Essa também foi a linha de argumentação de muitas e muitos que se opuseram a essa lei. Muitas dessas críticas vieram de pessoas ligadas à igreja e dos quadrantes mais à direita do panorama político. Na AMO, a votação do documento do Bloco também refletiu essa realidade. PSD e CDS votaram contra, tendo o Partido Social Democrata proferido uma declaração de voto que tentou lançar a confusão e deixou claro o seu conservadorismo. Um dos seus eleitos falou de mudança de género e questões genéticas, dizendo que “os cromossomas não se mudam”. Esta posição revela a total insensibilidade da direita perante dramas e totalitarismo de quem não aceita que cada pessoa possa decidir livremente sobre a sua identidade de género.

Os outros dois documentos apresentados pela bancada do Bloco de Esquerda também se referiam a questões de direitos e liberdades individuais, nomeadamente em relação ao direito de livre circulação, à saudação ao Dia Mundial dos Refugiados (20 de junho) e à consagração do direito de solo na atribuição da nacionalidade. Nestes casos, a direita de Odivelas não aprovou as moções, ainda que o PSD apenas se tenha abstido.

Em causa estiveram documentos que chamavam a atenção para problemas reais e vividos por pessoas concretas. As imagens arrepiantes de crianças enjauladas e violentamente separadas das suas famílias, na fronteira entre o México e os Estados Unidos da América, não são fruto de uma liderança política escolhida de forma não democrática ou de uma qualquer decisão irracional. Antes de mais, aquela barbárie é consequência de um caminho ideológico que tem vindo a ser trilhado por muitos líderes, em várias partes do mundo.

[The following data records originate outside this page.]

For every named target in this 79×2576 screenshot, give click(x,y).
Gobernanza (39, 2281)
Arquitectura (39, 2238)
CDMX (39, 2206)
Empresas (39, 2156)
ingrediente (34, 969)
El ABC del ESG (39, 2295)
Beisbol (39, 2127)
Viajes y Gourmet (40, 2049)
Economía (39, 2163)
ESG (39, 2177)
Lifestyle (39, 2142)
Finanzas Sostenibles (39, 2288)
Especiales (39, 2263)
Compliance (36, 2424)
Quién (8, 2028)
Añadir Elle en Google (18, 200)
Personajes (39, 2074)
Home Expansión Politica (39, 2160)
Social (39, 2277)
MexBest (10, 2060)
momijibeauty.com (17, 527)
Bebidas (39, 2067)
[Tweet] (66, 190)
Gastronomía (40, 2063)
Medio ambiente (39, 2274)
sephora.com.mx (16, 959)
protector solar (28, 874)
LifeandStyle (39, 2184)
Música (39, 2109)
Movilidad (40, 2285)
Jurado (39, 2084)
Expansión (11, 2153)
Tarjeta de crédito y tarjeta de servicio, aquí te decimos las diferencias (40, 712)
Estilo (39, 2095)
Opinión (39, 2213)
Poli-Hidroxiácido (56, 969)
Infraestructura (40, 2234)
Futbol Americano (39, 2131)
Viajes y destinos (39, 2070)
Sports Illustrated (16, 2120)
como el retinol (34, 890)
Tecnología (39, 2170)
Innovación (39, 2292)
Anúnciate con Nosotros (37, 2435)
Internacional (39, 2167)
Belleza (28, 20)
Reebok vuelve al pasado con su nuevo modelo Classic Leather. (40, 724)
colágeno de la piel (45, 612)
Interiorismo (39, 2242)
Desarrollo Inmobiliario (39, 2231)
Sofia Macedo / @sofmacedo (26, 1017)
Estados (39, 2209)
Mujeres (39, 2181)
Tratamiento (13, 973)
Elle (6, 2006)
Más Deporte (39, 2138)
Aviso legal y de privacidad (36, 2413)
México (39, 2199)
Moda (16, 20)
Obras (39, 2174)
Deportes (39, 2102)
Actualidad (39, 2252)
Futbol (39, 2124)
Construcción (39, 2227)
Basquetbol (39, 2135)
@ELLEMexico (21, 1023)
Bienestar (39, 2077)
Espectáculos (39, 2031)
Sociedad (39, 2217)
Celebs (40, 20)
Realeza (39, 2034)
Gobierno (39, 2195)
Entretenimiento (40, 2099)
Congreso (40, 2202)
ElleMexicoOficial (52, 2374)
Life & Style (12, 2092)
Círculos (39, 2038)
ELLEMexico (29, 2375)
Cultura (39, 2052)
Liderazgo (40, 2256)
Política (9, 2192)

Na Europa, o governo húngaro escolheu precisamente o Dia Mundial dos Refugiados para anunciar novas medidas que dificultam ainda mais a vida de imigrantes, refugiados e das pessoas e organizações que tentam apoiar todas e todos os que apenas procuram melhores condições de vida. Ainda que seja mais tranquilizador apontar o dedo a Trump, a União Europeia não é um exemplo de boas práticas no que toca à temática dos imigrantes/refugiados, como vimos na problemática do navio Aquarios, que tinha mais de 600 pessoas e vários países recusaram conceder auxilio a essas pessoas.

O mar mediterrânio é uma enorme vala comum à porta da Europa, tendo como seu coveiro principal a Frontex. A alegada agência de segurança, tantas vezes glorificada em reportagens nos media, é um instrumento poderoso de fechamento das fronteiras da Europa e, com os sucessivos reforços de meios financeiros e materiais, está a transformar-se num «Gigante Adamastor» para aquelas e aqueles que só querem fugir da guerra e da miséria em que «ordem mundial» os colocou.

As ideologias extremistas, que se baseiam no fechamento e numa qualquer superioridade moral estão a implantar-se com maior força, um pouco por todo o mundo. O cromossoma conservador é caminho fértil para o crescimento da extrema direita que temos vindo a assistir e para a retirada de direitos aos mais fracos e vulneráveis. A inversão desse caminho não será feita pela via da genética, mas sim pela consciencialização coletiva de que todas e todos temos direito a viver, afirmar e festejar a nossa individualidade, na colorida diversidade do quotidiano.